The show is everything I had hoped after reading about it and it’s being written to be extremely applicable to modern day current events. But why is it back after being off the air for 20 years?
Because of Donald Trump.
Bergen (Murphy Brown) told CBS Sunday morning the show wouldn’t have come back if Hillary Clinton had been elected. But after seeing the political climate and the news headlines with Donald Trump as president, the show knew this could be the time for a comeback. Showrunner and writer Diane English told CBS Sunday morning that the show is on some level activism in a sitcom.
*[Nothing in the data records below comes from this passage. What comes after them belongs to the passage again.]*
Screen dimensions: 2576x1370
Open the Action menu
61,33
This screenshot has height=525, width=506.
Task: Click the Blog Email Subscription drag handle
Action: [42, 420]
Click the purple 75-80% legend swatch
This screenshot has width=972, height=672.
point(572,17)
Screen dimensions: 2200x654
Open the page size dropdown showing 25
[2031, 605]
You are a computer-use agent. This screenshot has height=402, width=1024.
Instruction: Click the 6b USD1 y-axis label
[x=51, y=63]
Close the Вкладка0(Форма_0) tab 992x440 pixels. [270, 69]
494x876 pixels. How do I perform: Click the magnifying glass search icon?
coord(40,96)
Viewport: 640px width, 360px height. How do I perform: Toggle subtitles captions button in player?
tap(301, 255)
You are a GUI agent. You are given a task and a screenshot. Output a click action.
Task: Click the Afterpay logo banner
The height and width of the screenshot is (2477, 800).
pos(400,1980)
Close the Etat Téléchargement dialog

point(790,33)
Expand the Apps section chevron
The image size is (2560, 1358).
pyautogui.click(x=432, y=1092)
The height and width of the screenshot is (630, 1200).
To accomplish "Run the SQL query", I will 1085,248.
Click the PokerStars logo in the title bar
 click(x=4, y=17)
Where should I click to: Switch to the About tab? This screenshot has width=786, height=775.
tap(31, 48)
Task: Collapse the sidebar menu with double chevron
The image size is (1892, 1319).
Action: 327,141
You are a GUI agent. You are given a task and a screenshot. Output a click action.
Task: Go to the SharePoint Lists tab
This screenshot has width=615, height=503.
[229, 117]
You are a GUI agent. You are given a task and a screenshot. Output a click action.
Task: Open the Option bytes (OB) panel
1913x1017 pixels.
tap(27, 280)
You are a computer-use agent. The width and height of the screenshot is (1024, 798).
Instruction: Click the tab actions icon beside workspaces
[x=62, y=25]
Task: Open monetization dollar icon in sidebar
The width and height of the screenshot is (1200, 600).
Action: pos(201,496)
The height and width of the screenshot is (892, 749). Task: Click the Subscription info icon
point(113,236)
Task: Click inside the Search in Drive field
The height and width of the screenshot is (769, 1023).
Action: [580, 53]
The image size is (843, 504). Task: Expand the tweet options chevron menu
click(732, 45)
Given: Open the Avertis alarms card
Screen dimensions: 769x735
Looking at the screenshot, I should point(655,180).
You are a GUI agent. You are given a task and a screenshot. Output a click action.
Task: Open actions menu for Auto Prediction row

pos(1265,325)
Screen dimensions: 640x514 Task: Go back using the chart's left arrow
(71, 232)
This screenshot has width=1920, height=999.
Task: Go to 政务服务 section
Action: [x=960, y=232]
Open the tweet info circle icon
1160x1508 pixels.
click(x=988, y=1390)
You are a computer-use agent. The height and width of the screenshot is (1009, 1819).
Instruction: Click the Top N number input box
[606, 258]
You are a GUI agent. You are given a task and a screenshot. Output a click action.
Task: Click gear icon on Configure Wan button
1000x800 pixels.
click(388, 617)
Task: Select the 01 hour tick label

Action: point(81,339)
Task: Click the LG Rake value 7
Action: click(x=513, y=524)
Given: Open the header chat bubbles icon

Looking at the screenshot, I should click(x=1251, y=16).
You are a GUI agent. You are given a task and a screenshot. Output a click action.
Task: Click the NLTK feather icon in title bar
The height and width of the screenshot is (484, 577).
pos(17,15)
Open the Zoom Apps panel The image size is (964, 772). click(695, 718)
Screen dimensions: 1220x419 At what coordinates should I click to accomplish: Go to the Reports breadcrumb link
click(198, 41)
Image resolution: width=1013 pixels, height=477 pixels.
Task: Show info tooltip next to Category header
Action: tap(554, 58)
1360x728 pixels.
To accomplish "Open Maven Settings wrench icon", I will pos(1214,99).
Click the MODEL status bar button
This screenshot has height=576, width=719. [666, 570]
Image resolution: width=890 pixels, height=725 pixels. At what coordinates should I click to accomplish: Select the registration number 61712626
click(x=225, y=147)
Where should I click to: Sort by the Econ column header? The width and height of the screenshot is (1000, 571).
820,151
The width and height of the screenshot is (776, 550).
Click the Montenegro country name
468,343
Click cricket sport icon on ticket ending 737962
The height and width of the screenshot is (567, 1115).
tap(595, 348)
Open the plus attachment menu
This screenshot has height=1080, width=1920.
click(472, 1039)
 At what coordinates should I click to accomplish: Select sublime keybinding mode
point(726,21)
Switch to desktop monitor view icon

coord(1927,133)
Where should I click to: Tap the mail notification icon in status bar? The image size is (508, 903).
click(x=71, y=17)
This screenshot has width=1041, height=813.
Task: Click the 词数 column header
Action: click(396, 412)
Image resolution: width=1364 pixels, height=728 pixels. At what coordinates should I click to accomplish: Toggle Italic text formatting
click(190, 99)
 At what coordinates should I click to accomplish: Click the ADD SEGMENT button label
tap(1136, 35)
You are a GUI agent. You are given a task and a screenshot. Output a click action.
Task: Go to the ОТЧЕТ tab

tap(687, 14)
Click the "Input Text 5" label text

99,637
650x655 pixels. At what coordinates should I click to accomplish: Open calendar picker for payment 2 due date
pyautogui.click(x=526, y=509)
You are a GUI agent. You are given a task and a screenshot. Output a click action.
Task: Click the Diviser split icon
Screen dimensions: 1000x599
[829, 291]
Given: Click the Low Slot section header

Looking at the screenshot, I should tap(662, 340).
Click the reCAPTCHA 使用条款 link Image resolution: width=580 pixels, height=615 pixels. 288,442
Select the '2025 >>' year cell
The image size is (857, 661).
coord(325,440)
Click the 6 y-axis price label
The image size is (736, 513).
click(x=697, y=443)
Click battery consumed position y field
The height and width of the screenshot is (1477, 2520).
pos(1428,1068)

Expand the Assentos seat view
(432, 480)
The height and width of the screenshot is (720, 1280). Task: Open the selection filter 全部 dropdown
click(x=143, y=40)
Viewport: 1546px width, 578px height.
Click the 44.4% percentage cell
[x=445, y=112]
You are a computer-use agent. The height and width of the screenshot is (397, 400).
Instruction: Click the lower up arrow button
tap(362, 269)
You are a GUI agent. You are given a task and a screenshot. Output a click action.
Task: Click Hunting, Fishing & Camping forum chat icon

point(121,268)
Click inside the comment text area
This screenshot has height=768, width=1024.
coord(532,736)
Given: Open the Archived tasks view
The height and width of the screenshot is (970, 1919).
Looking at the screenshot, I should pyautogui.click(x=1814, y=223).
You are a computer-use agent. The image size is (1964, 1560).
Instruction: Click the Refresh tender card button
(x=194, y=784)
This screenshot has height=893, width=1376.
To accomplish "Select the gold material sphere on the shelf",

Here are some of my favorite things from the pilot episode:
1. The show is based on real life events
The pilot begins with a montage of news coverage of the 2016 campaign trail with footage of Hillary Clinton and Donald Trump as they try to persuade people to vote for them. The show is brought back to Murphy Brown’s fictional world when she wakes up on election night wearing her “Original Nasty Woman” shirt to find out that Donald Trump won the election. The show then picks up the day of the 2018 Women’s March. Rather than creating a fake person and calling him/her the President for the sake of the show, President Trump is president in this world, too, and the episode wasn’t afraid of calling him out for his Tweets and for the policies he’s tried to pass.
2. They don’t hold back
The show is real. The writers aren’t afraid to address exactly what’s going on in the world and they don’t try to sugarcoat it. When Murphy Brown and her fellow anchors, Frank Fontana and Corky Sherwood, are trying to convince their old producer (Miles) to help them with their new news show, he admits that he had a breakdown and went to rehab. When he got back, he said: “And then I turned on the television, I peeked at my Twitter feed, and it all came crashing down… warmest temps on record, mass shootings, North Korea nukes… Matt Lauer.” During the scene, Brown tells him that this is how the world really is now, even saying “O.J. is out, Nazis are in.”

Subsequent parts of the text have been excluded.